The discovery was made by the researchers while employing a novel exploitation method termed ‘Large Language Model (LLM) Scope Violation.’ According to their findings shared in a June 11 report, this marks the first recorded zero-click AI vulnerability.

After identifying the flaw, Aim Labs approached Microsoft in January 2025. Subsequently, the company developed and deployed a patch for the vulnerability by May 2025.

Understanding Microsoft 365 Copilot's Utilization of RAG and LLMs

Microsoft 365 Copilot is an AI-enhanced productivity suite that collaborates with applications such as Word, Excel, PowerPoint, Outlook, and Teams. It leverages LLMs—specifically, OpenAI’s GPT models—and the Microsoft Graph to tailor responses and provide features like document drafting, email summarization, and presentation generation.
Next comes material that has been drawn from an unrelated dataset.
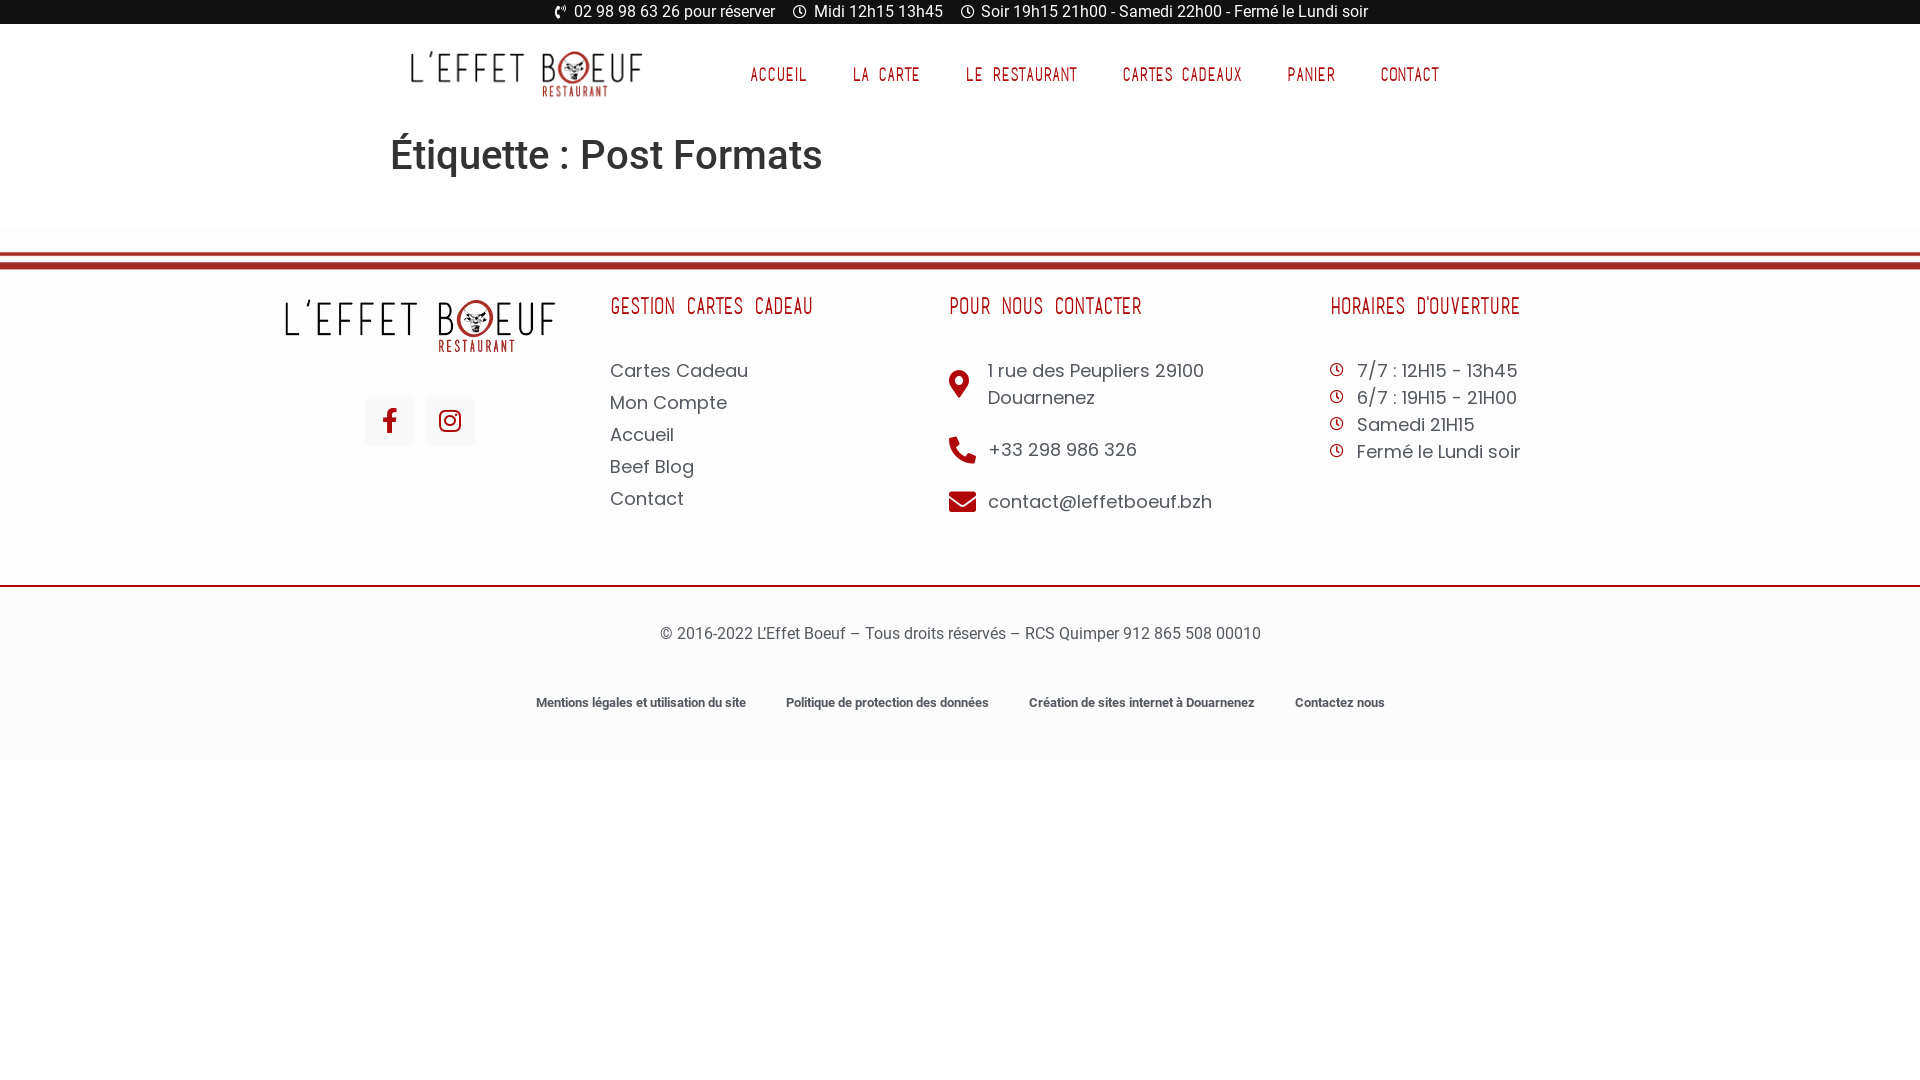 The image size is (1920, 1080). Describe the element at coordinates (1339, 703) in the screenshot. I see `Contactez nous` at that location.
The tool specifically employs RAG techniques, which permit LLMs to retrieve and integrate fresh information. As detailed in the Aim Labs report, “M365 Copilot queries the Microsoft Graph to extract relevant details from the user’s organizational environment, including their mailbox, OneDrive storage, M365 Office files, internal SharePoint sites, and Microsoft Teams chat history.” Although Copilot’s permission model restricts users to their own files, these files may contain confidential proprietary or compliance-related data.

LLM Scope Violation

During their testing, the Aim Labs team implemented a new form of indirect prompt injection (tracked as LLM01 in OWASP’s Top 10 for LLM Applications), identified as ‘LLM Scope Violation.’ This technique allows an LLM to access sensitive data without the user’s permission. It comprises several steps in which an attacker circumvents various security protocols to inject harmful prompts into the LLM.
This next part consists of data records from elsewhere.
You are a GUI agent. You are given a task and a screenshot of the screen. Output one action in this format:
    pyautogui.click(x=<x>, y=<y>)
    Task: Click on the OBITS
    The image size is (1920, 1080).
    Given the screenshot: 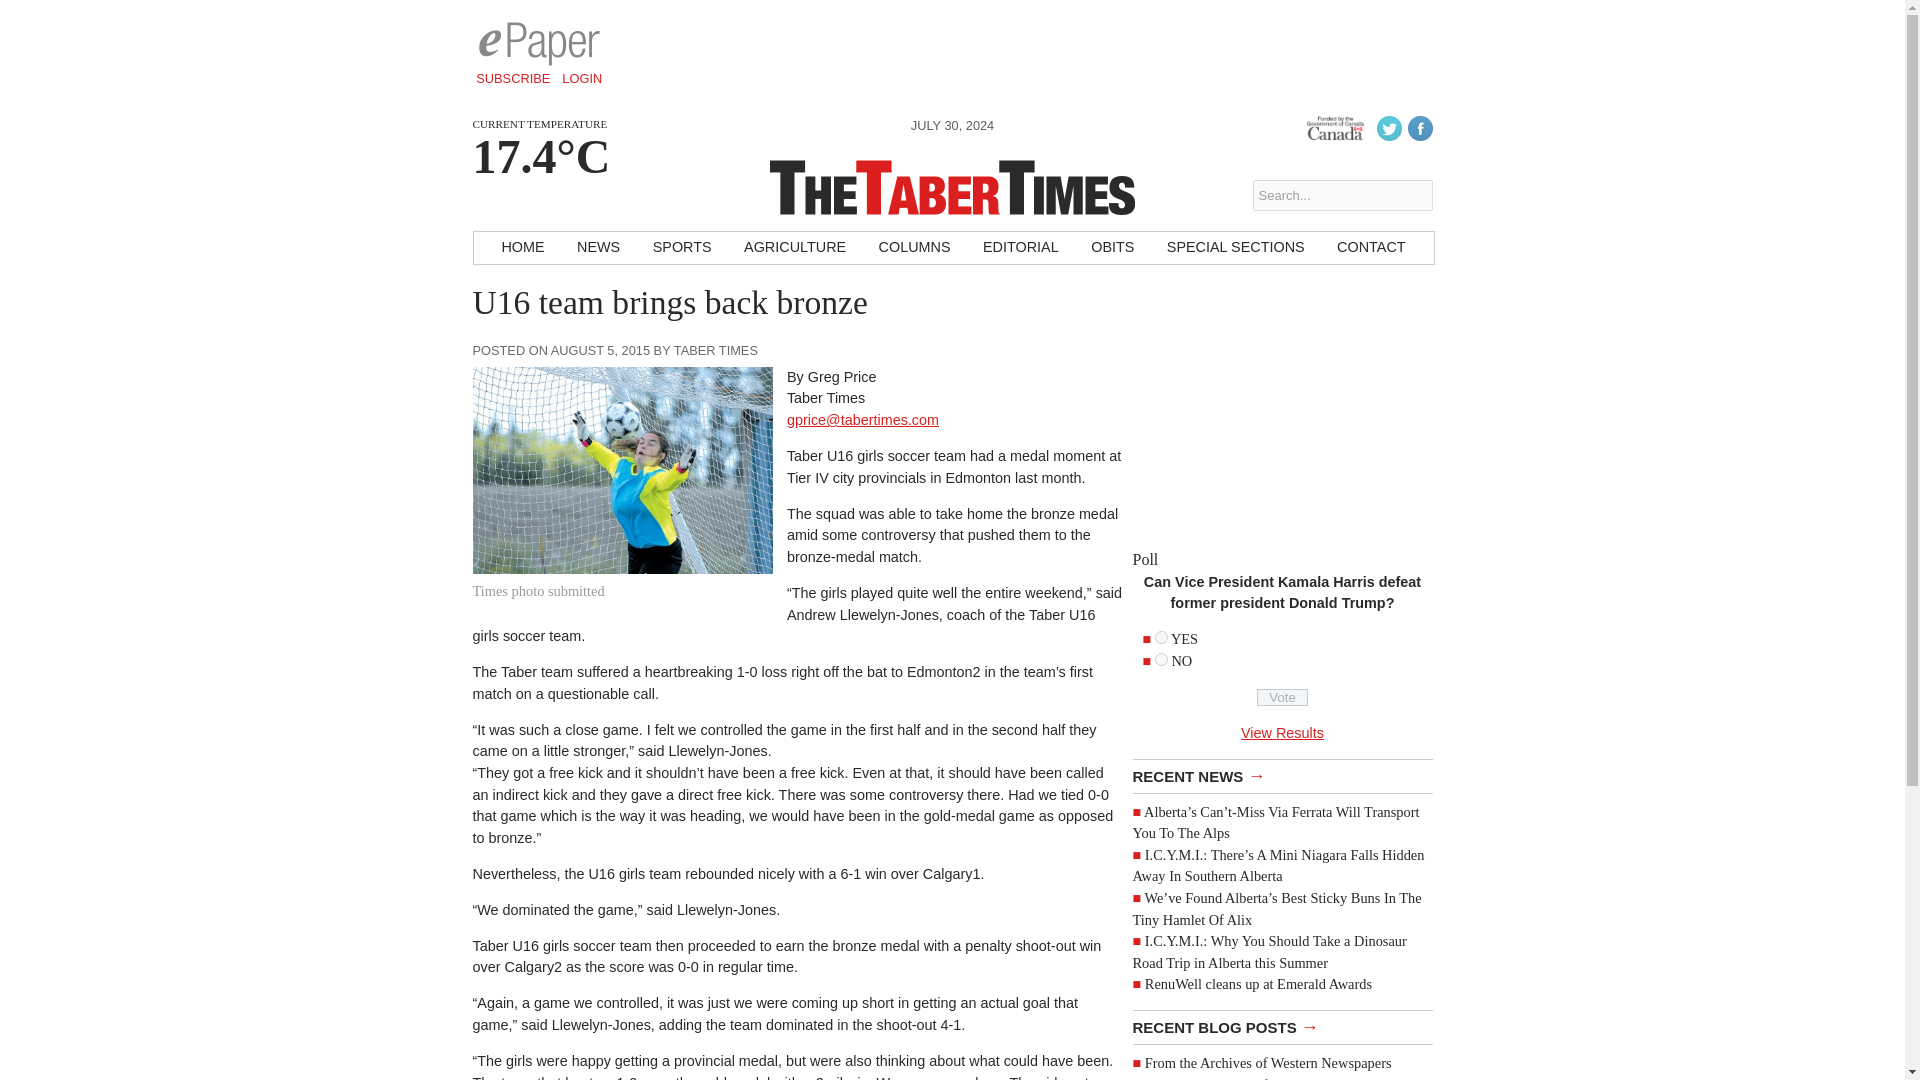 What is the action you would take?
    pyautogui.click(x=1112, y=248)
    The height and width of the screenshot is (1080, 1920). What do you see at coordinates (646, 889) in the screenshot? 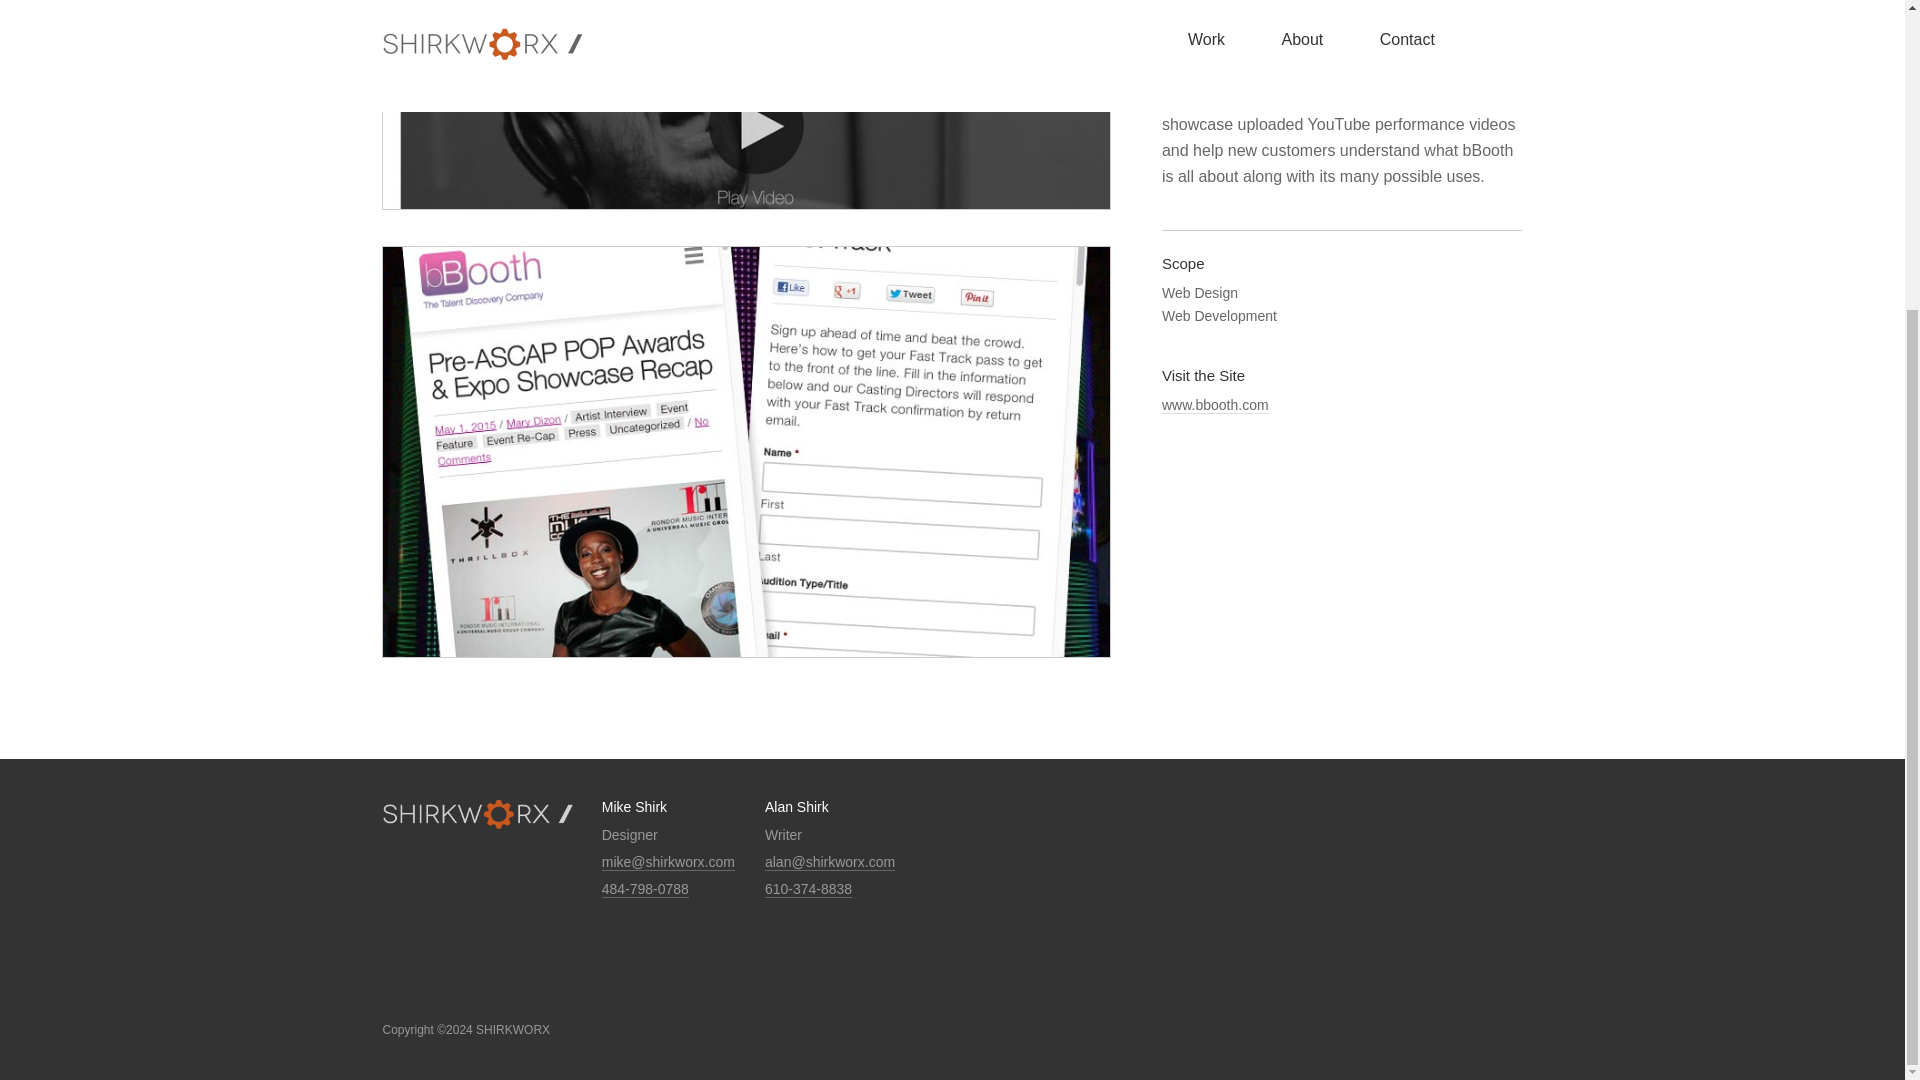
I see `484-798-0788` at bounding box center [646, 889].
The attack sequence can be broken down as follows:

1. XPIA Bypass: An attacker sends an email with specific markdown instructions intended to prompt Copilot’s underlying LLM. The message is crafted to suggest that the instructions are directed at the email recipient, successfully evading Microsoft’s cross-prompt injection attack classifiers.
2. Link Redaction Bypass: The attacker requests sensitive company information from Copilot, attempting to exfiltrate it by embedding it within a markdown link that employs reference-style markdown links, thus evading security measures designed for link redaction.
3. Image Redaction Bypass: To facilitate automated data extraction without requiring user interaction, attackers endeavor to generate an image that includes sensitive information as a query string parameter appended to the image URL, using reference-style markdown images to bypass image redaction protocols.
4. CSP Bypass: The browser’s Content-Security-Policy (CSP) restricts the fetching of images from unauthorized domains, impeding exfiltration via the image URL. Attackers investigate allowed domains within the CSP, notably focusing on SharePoint and Microsoft Teams.

EchoLeak attack flow

Identifying Common Design Flaws in RAG Applications and AI Agents

The Aim Labs team has categorized this string of vulnerabilities under the term ‘EchoLeak,’ blending traditional vulnerabilities with advanced AI-related weaknesses. They conclude, “This is a novel practical attack on an LLM application that adversaries can weaponize. The attack permits the exfiltration of the most sensitive data from the present LLM context, ensuring that the most confidential information is leaked, independent of specific user actions, and can be conducted in both single-turn and multi-turn interactions.”

Though their primary focus was M365 Copilot, researchers affirm that the vulnerability could also be exploited within other RAG applications and AI agents.